# Find the Array which when sorted forms an AP and has minimum maximum

• Last Updated : 29 Nov, 2021

Given three positive integers N, X, and Y(X<Y). The task is to find an array of length N containing both X and Y, and when sorted in increasing order, the array must form an arithmetic progression

Examples:

Input: N = 5, X = 20, Y = 50
Output: 20 30 40 50 10
Explanation: The array when sorted in increasing order forms an arithmetic progression with common difference 10.

Input: N = 17, X = 23445, Y = 1000000
Output: 23445 218756 414067 609378 804689 1000000 1195311 1390622 1585933 1781244 1976555 2171866 2367177 2562488 2757799 2953110 3148421
Explanation: The array when sorted in increasing order forms an arithmetic progression with common difference 195311.

Approach: In this problem, it can be observed that if the maximum element is to be minimized, then it can be assumed that Y should be the greatest element. If Y is the greatest, then each of the remaining elements will be less than or equal to Y. If Y is not the greatest element in the array, then elements greater than Y can be considered.

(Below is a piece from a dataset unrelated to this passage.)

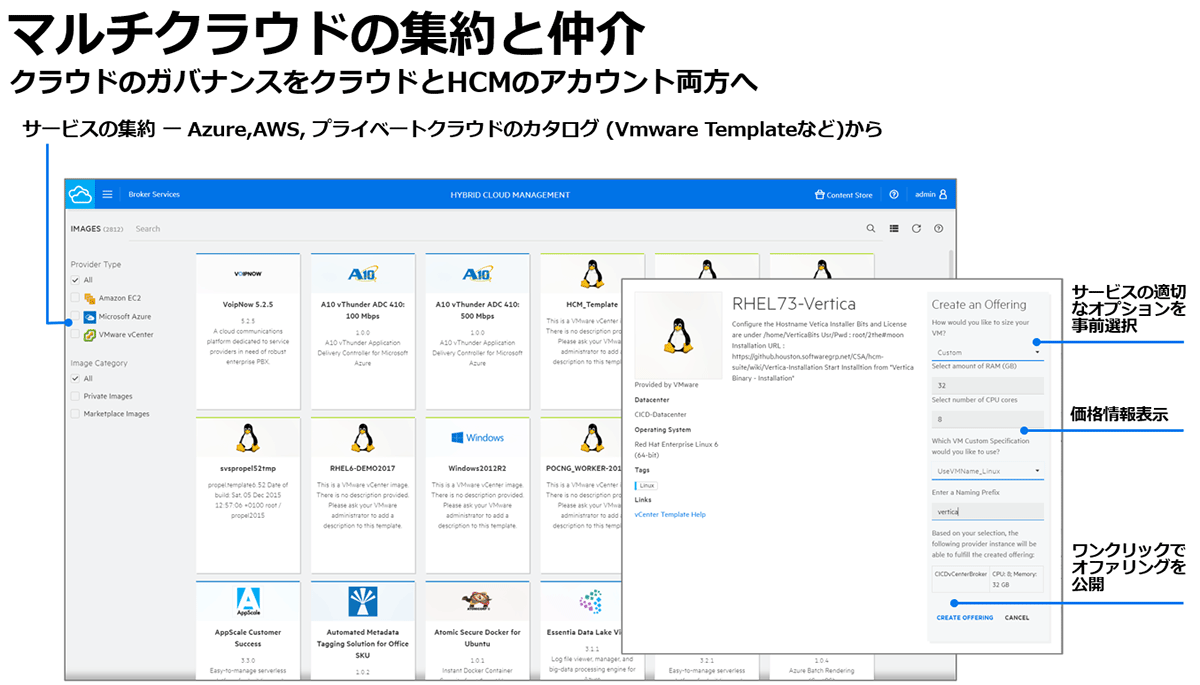This screenshot has width=1200, height=685.
Task: Open the admin user menu
Action: tap(930, 195)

Follow the steps below to solve the given problem:

• Check if some elements which have a common difference are present between X and Y. For this, check if (Y-X) is divisible by (N-1). If it is divisible, then decrease N and the common difference d is given by:

d = (Y-X)/(N-1)

• If it is not divisible, then decrease (n-1) and repeat the above step in a loop till the denominator is non-zero.
• If there don’t exist any such elements between X and Y, then the common difference d is given by:

d = (Y-X)

• Let the resultant array be stored in vector ans. Push the elements found between X and Y in the vector ans to use a for loop.
• If N is not equal to zero, insert the elements in ans starting from (X-d) with common difference d.
• If N is equal to zero, output ans. Otherwise, insert the elements in ans starting from (Y+d) till the required array is obtained.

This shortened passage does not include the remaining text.